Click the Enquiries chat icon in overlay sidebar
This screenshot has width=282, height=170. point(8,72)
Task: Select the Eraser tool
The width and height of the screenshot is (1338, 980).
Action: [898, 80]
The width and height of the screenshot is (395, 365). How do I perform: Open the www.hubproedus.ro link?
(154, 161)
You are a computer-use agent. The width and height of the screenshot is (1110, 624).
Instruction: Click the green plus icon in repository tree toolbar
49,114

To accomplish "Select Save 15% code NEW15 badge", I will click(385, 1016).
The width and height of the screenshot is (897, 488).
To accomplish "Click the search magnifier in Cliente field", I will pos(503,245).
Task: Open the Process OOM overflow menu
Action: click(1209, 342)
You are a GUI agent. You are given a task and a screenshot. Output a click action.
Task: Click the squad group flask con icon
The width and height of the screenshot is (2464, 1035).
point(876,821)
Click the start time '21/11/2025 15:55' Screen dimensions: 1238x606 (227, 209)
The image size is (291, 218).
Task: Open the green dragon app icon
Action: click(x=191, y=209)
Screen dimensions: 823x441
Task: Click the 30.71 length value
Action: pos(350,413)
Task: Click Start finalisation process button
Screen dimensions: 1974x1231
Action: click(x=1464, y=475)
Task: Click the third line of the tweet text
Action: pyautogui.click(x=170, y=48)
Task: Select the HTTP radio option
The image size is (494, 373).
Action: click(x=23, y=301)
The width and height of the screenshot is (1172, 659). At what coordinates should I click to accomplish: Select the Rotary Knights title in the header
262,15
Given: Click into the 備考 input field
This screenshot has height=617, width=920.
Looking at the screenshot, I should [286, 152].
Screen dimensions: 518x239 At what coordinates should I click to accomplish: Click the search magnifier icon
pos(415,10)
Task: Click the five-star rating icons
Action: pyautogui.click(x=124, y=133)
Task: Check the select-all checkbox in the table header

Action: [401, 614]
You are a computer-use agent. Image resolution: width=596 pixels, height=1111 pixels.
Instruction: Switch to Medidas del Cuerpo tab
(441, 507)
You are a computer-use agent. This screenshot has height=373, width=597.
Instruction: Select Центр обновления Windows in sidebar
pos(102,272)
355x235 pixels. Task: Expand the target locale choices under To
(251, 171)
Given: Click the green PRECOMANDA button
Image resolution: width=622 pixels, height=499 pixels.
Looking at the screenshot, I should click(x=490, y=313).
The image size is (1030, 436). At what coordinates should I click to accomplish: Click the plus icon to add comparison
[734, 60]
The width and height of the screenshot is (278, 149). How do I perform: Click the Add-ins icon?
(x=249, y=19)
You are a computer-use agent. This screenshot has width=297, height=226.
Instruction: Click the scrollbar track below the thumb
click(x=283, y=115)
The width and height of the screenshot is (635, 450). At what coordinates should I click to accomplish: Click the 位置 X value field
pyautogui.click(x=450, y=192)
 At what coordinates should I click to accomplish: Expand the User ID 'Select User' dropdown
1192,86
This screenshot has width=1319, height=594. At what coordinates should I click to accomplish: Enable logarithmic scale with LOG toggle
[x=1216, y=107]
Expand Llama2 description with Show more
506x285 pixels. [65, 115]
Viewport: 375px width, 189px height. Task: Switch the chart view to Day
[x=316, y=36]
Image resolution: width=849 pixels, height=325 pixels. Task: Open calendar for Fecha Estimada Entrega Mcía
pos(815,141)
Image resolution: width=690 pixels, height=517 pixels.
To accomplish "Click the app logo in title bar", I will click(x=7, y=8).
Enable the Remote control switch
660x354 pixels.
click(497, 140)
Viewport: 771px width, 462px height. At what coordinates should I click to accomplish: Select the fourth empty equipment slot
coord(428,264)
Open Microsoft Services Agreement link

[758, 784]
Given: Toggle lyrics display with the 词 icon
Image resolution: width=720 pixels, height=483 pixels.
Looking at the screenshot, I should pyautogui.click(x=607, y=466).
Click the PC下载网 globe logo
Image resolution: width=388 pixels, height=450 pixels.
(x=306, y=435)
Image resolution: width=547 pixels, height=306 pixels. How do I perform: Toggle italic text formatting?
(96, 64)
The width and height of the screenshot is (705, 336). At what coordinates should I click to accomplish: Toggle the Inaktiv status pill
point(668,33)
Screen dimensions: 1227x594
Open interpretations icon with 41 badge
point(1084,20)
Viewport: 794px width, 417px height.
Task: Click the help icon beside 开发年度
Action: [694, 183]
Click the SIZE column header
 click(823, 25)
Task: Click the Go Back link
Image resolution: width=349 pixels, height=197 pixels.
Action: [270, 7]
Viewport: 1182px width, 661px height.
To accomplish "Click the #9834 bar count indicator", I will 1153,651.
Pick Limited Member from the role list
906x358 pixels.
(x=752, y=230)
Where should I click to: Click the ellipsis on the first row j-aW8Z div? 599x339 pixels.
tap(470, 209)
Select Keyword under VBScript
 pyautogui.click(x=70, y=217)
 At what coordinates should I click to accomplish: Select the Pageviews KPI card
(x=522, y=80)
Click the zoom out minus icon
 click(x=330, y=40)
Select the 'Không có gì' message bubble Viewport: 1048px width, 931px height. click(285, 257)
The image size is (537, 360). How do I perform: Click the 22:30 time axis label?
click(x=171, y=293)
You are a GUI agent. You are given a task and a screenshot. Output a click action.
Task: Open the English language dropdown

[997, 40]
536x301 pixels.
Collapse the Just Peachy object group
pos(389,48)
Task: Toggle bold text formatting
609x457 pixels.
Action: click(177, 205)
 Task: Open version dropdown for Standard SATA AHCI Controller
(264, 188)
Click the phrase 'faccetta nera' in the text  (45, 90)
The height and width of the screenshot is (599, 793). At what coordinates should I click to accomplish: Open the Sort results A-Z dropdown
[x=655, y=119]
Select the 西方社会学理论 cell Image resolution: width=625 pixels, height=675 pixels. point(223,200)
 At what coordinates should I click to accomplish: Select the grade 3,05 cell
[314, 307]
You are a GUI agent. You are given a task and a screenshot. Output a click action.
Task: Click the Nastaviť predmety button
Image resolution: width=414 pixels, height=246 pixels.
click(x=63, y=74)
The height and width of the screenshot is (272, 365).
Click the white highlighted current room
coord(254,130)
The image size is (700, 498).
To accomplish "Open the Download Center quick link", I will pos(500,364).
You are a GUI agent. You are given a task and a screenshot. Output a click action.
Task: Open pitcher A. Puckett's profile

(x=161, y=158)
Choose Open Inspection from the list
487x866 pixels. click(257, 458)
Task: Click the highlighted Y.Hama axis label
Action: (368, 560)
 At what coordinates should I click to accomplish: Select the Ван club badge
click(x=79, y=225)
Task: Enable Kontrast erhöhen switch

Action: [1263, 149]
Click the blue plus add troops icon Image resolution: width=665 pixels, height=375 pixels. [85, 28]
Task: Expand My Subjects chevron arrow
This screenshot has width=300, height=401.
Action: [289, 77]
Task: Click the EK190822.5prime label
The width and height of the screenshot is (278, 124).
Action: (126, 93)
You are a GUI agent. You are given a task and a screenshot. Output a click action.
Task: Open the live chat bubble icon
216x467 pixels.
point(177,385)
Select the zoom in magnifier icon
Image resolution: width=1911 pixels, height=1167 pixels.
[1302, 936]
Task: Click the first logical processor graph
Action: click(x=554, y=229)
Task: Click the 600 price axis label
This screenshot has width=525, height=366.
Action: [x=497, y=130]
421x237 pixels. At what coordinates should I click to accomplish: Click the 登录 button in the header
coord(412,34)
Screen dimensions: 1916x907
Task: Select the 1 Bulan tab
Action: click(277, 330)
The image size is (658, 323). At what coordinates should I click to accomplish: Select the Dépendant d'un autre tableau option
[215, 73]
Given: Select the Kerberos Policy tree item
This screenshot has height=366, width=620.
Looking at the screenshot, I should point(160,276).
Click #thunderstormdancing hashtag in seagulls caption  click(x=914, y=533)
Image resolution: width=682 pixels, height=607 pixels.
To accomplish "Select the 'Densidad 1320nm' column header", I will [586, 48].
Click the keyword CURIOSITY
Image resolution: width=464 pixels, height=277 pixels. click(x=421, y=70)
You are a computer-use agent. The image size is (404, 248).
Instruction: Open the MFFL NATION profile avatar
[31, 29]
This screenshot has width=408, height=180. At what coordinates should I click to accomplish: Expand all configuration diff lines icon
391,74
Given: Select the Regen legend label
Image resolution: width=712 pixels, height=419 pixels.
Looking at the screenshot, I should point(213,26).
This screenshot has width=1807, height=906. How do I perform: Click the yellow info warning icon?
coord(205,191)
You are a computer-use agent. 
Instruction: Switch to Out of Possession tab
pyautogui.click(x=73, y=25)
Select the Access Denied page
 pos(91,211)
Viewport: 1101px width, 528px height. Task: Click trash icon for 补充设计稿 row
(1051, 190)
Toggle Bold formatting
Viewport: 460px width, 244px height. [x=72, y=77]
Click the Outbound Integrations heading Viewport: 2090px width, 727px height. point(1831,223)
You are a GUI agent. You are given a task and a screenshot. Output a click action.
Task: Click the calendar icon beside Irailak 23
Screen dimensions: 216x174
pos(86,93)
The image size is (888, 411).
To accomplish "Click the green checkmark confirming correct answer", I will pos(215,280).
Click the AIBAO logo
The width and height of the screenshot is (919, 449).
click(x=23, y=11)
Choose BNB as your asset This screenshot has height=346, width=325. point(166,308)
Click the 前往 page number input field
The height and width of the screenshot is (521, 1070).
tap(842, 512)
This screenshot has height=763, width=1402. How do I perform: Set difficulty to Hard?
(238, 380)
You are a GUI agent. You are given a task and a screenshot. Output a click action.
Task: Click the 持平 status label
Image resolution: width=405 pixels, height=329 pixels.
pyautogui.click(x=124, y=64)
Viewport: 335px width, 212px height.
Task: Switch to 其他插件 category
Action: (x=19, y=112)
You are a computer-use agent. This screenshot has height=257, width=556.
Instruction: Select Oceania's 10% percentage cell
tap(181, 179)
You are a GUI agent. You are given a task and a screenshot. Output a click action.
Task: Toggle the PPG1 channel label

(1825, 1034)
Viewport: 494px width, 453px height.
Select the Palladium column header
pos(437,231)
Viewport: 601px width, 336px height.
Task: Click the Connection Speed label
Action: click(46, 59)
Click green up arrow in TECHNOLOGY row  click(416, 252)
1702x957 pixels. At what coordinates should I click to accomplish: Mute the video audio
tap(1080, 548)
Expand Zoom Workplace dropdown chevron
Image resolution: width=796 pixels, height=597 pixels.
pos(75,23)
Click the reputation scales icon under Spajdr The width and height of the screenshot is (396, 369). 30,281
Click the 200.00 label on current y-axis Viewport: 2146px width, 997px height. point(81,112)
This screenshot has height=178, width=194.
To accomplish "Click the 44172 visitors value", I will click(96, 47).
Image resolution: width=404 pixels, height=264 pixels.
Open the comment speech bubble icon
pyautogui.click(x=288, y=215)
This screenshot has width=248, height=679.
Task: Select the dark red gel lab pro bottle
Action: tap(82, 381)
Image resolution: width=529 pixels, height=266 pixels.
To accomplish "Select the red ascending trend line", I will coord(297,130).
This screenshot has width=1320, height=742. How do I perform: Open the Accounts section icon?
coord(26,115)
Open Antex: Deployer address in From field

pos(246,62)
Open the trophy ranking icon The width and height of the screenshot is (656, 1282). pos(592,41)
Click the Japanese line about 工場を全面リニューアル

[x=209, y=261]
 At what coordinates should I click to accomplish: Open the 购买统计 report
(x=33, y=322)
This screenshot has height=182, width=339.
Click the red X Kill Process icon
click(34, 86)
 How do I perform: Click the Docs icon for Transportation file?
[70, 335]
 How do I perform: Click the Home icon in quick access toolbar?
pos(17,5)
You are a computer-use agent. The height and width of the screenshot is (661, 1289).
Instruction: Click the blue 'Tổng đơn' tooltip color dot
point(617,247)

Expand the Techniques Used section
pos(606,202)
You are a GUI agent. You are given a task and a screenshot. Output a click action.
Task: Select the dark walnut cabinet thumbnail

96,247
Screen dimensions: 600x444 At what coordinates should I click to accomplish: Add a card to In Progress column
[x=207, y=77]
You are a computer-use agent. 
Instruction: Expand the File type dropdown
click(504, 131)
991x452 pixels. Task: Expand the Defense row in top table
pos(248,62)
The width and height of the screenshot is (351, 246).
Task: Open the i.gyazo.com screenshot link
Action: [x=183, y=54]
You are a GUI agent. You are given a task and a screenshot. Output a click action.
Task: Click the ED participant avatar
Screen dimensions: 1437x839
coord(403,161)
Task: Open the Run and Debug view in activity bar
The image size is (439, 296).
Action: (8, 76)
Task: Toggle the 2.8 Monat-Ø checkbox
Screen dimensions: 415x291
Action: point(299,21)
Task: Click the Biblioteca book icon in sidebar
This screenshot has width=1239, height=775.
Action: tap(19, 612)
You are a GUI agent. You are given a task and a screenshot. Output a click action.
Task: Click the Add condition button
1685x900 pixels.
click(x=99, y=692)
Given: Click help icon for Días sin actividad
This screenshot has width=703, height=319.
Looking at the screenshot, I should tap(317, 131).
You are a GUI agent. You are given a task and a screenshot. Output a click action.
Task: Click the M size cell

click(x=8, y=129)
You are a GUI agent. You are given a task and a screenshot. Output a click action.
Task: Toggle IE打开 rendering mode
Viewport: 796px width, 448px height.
════════════════════
WHAT THE EXERCISE ASKS:
Copy out the material from the line containing "Expand the Techniques Used section" through the line containing "click(504, 131)", inclusive, character for character.

OUTPUT OF THE EXERCISE:
Expand the Techniques Used section
pos(606,202)
You are a GUI agent. You are given a task and a screenshot. Output a click action.
Task: Select the dark walnut cabinet thumbnail

96,247
Screen dimensions: 600x444 At what coordinates should I click to accomplish: Add a card to In Progress column
[x=207, y=77]
You are a computer-use agent. 
Instruction: Expand the File type dropdown
click(504, 131)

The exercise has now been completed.